### DOCUMENT
I don't discriminate by the type of boat... I hate fishing places where there are any other boats but mine Ideally, I would be the only one allowed on any lakes in NE Ohio. I would have all the bass to myself!

On a more serious note, I have been annoyed by so many boaters in the last 2 years since buying a boat that I just decided to take it as it is. If you let yourself get annoyed you may as well not fish because you won't enjoy it. Should be relaxing not stressful.


----------



## Snakecharmer (Apr 9, 2008)

spfldbassguy said:


> I hate fishing places that rent those damn metal row boats to people.You're out there & it's nice n peaceful then all of a sudden CLANG!CLANG!It drives me nuts personally.They are always making such a racket that I believe it actually scares the fish off.They must not realize that sound travels well underwater.That's why you always here people saying you gotta keep your boat noise down.The only ones that actually do that (90% of the time) is the people the actually own them.Maybe the ones making all the noise aren't regular fisherman & only do it once in awhile.Whatever the reason it may be it still annoys me.I was just wondering am I the only one that feels like this?


I'd look at it that they are scaring the fish under their boat and maybe chasing them to your boat.


----------



## jcustunner24 (Aug 20, 2007)

Most "fishing places" that rent those boats aren't strictly for fishing. I'm okay with the occasional noisy boater as long as they're safe, having a good time, and not deliberately trying to ruin my fishing.


----------



## norseangler (Jan 8, 2009)

It's annoying, but no worse than the boat full of people who pull up near you and heave a 20-pound anchor overboard, or the people who think "no wake" zones don't apply to them; the ones who cut you off, anchor and then have the nerve to as how you're doing, or the people who block the boat ram and then expect people already in line let them load next, etc., etc., etc. Plenty of aggravations out there, you just have to try to not let them get to you too much.


----------



## spfldbassguy (Mar 23, 2009)

### DIRECTION 1
In the forum thread about noisy boats, what do people heave overboard after pulling up nearby, according to norseangler?
### DIRECTION 2
Render the entries as a numbered list, from the line with "Click the blue 449" through the end of the entries, leaving out blank lines and the pictures.
The forum thread and the entries come from unrelated sources.

### EXCERPTED RECORDS

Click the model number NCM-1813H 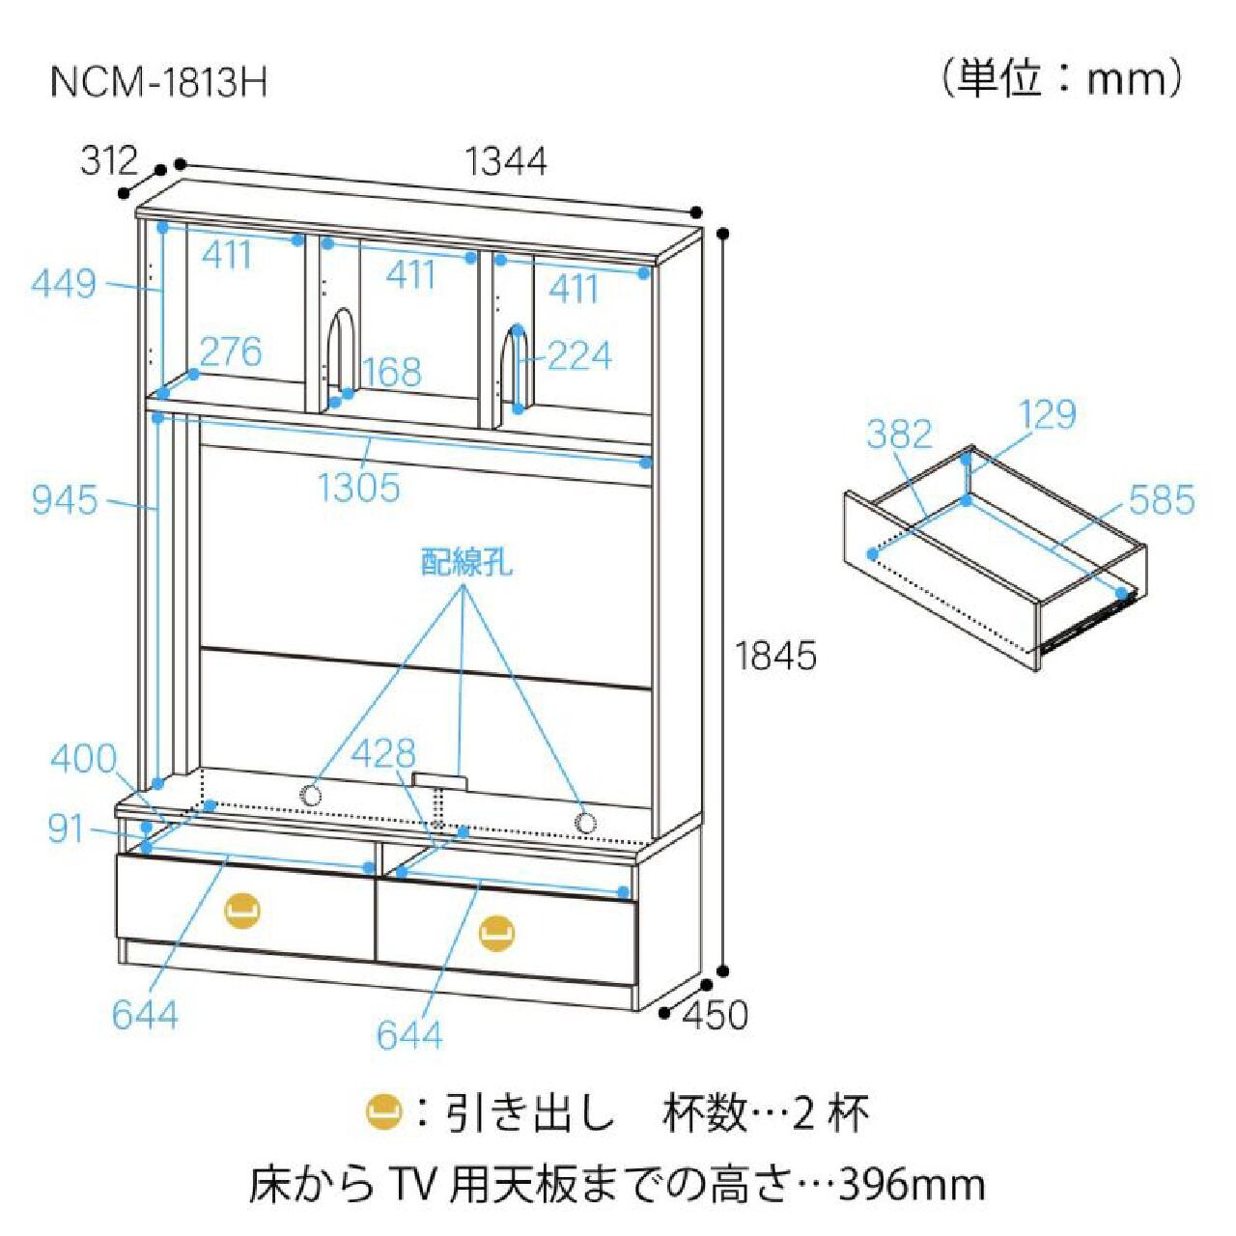pyautogui.click(x=157, y=83)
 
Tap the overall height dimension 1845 pyautogui.click(x=775, y=657)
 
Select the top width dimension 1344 pyautogui.click(x=506, y=161)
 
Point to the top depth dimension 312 pyautogui.click(x=109, y=160)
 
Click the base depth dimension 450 pyautogui.click(x=716, y=1015)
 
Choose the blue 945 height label pyautogui.click(x=65, y=500)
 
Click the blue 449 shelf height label pyautogui.click(x=64, y=284)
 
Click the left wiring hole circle pyautogui.click(x=311, y=796)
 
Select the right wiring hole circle pyautogui.click(x=583, y=823)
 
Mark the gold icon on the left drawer pyautogui.click(x=242, y=910)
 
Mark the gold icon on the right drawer pyautogui.click(x=497, y=932)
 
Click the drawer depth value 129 pyautogui.click(x=1047, y=415)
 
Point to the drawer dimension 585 pyautogui.click(x=1162, y=500)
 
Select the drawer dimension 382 pyautogui.click(x=899, y=435)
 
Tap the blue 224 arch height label pyautogui.click(x=579, y=356)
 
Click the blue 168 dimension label pyautogui.click(x=392, y=372)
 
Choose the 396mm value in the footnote pyautogui.click(x=912, y=1185)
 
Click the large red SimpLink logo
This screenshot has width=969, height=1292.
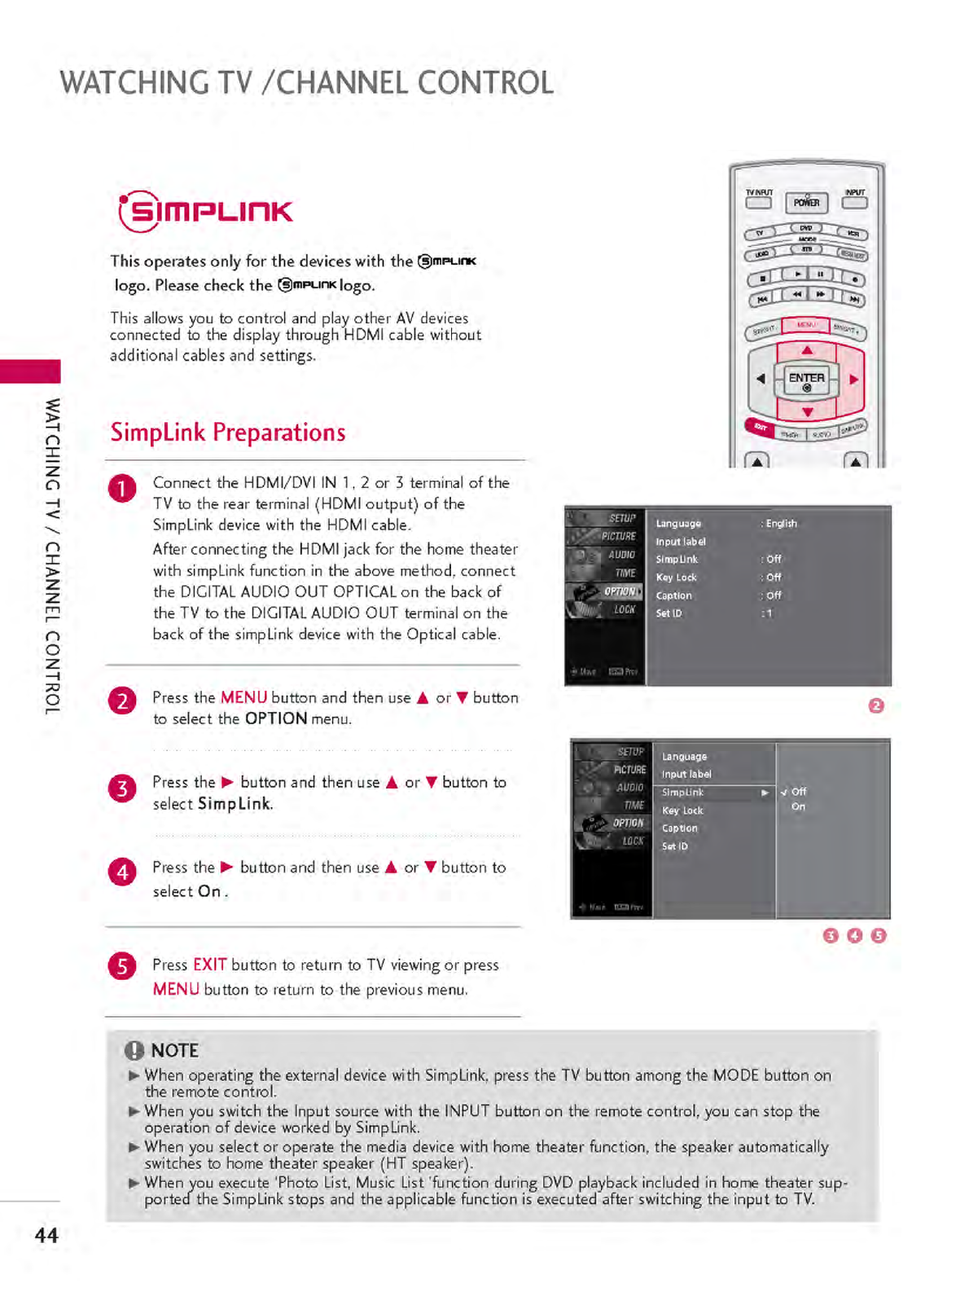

### RIGHT ANSWER 1
A 20-pound anchor.

### RIGHT ANSWER 2
1. Click the blue 449 shelf height label pyautogui.click(x=64, y=284)
2. Click the left wiring hole circle pyautogui.click(x=311, y=796)
3. Select the right wiring hole circle pyautogui.click(x=583, y=823)
4. Mark the gold icon on the left drawer pyautogui.click(x=242, y=910)
5. Mark the gold icon on the right drawer pyautogui.click(x=497, y=932)
6. Click the drawer depth value 129 pyautogui.click(x=1047, y=415)
7. Point to the drawer dimension 585 pyautogui.click(x=1162, y=500)
8. Select the drawer dimension 382 pyautogui.click(x=899, y=435)
9. Tap the blue 224 arch height label pyautogui.click(x=579, y=356)
10. Click the blue 168 dimension label pyautogui.click(x=392, y=372)
11. Choose the 396mm value in the footnote pyautogui.click(x=912, y=1185)
12. Click the large red SimpLink logo
13. This screenshot has width=969, height=1292.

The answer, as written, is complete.